Pradhan Mantri Krishi Sinchayee Yojana (PMKSY)

It was launched in 2015-16 which aimed at enhancing physical access of water on farm and expand cultivable area under assured irrigation, improve on farm water use efficiency, introduce sustainable water conservation practices, etc. 


  • Achieve convergence of investments in irrigation at the field level.
  • Enhance the physical access of water on the farm and expand cultivable area under assured irrigation.
  • Enhance the adoption of precision – irrigation and other water saving technologies.
  • Enhance recharge of aquifers and introduce sustainable water conservation practices.
  • Ensure the integrated development of rainfed areas using the watershed approach towards soil and water conservation.
  • Promote extension activities relating to water harvesting, water management and crop alignment for farmers.
  • Attract greater private investments in precision irrigation.
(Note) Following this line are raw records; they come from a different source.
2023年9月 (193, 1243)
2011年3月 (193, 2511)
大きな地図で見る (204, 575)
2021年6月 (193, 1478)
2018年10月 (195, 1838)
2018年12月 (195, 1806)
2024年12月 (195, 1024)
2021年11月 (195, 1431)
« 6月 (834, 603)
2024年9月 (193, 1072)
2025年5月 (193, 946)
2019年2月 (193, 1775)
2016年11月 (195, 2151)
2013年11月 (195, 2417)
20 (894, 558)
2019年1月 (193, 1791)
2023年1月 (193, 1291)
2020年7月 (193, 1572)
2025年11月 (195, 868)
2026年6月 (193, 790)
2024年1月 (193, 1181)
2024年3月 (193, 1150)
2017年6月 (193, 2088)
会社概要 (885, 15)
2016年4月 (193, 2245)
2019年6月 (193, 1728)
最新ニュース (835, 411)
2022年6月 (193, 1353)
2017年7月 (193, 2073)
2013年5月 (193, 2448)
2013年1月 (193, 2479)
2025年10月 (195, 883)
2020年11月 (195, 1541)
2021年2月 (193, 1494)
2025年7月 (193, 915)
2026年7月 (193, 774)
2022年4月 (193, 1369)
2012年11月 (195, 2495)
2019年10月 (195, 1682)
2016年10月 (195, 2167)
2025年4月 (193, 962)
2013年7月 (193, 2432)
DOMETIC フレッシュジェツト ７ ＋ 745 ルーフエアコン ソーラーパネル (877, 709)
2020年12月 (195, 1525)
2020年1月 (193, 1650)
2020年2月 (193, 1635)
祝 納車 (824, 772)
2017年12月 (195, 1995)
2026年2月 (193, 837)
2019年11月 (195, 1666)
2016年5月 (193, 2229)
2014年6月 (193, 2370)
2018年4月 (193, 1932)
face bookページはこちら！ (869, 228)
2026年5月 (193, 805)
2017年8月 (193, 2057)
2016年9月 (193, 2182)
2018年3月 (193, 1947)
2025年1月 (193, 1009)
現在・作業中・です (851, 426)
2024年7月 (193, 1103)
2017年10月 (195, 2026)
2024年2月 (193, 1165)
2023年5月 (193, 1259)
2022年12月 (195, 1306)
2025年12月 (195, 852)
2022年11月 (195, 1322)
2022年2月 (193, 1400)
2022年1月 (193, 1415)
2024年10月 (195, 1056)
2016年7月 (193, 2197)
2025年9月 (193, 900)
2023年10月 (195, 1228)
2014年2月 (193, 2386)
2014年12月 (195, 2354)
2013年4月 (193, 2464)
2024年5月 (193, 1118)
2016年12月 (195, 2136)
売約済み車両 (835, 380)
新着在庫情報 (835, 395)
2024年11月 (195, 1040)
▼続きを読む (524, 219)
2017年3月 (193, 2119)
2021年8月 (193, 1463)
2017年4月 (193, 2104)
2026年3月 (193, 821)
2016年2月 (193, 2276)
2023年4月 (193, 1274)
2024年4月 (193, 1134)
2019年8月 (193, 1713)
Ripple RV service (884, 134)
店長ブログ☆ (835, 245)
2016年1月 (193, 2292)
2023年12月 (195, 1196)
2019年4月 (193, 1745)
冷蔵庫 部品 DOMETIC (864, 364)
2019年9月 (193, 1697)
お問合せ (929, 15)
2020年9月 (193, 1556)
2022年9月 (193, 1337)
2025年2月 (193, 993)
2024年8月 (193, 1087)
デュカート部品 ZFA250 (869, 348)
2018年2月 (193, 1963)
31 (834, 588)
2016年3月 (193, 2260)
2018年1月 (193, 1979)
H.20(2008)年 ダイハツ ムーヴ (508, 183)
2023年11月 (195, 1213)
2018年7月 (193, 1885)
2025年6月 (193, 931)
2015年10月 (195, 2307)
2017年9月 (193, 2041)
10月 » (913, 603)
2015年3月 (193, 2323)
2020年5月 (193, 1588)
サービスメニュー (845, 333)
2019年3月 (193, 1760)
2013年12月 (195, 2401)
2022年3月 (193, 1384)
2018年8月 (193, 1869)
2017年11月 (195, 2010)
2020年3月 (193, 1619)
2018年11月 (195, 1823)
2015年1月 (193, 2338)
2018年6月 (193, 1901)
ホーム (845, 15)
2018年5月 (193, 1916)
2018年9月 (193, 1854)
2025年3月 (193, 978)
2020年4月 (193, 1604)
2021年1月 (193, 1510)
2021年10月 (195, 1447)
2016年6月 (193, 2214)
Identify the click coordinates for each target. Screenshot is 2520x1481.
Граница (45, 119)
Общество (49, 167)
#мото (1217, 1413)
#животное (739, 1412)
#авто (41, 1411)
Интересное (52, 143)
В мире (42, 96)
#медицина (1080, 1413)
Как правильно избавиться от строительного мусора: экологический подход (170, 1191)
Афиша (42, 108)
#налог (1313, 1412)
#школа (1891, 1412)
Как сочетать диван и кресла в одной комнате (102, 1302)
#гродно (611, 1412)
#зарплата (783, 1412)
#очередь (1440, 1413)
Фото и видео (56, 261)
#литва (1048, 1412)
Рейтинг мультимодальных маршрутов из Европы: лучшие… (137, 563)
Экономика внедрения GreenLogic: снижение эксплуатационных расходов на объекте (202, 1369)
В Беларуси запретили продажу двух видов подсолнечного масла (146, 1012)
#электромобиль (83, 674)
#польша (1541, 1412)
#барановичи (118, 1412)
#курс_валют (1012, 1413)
  • According to NITI Aayog, in 2022-23, of the 141 million hectares of gross sown area in the country, nearly 73 million hectares, or 52%, had irrigation access, up from 41% in 2016.
  • 8 out of 73 million hectares have the micro irrigation facility
  • 40% of the total irrigated area are watered through canal networks, the remaining through groundwater.
  • The total potential for micro-irrigation in the country is estimated to be 60 million hectares. 
  • Conventional surface irrigation provides only 60% efficiency but drip irrigation has nearly 90% efficiency.
  • The country can create irrigation potential in about 60% of its arable land and 40% of the cultivable area will remain dependent on rains because it is not possible to create irrigation networks in certain regions due to hydrological and geographical reasons.

Related concepts & definition:

  • Net Area Sown: This represents the total area sown with crops and orchards. Area sown more than once in the same year is counted only once. 
  • Gross Cropped Area: This represents the total area sown once and/or more than once in a particular year, i.e. the area is counted as many times as there are sowings in a year. This total area is also known as total cropped area or total area sown. 
  • Area Sown more than once: This represents the areas on which crops are cultivated more than once during the agricultural year. This is obtained by deducting Net Area Sown from Gross Cropped Area. 
  • Irrigated Area: The area is assumed to be irrigated for cultivation through such sources as canals (Govt. & Private), tanks, tube-wells, other wells and other sources. It is divided into two categories:
    • Net Irrigated Area: It is the area irrigated through any source once in a year for a particular crop. 
    • Total/Gross Irrigated Area: It is the total area under crops, irrigated once and/or more than once in a year. It is counted as many times as the number of times the areas are cropped and irrigated in a year. 
    • Cropping Intensity: It is the ratio of Net Area Sown to the Total Cropped Area.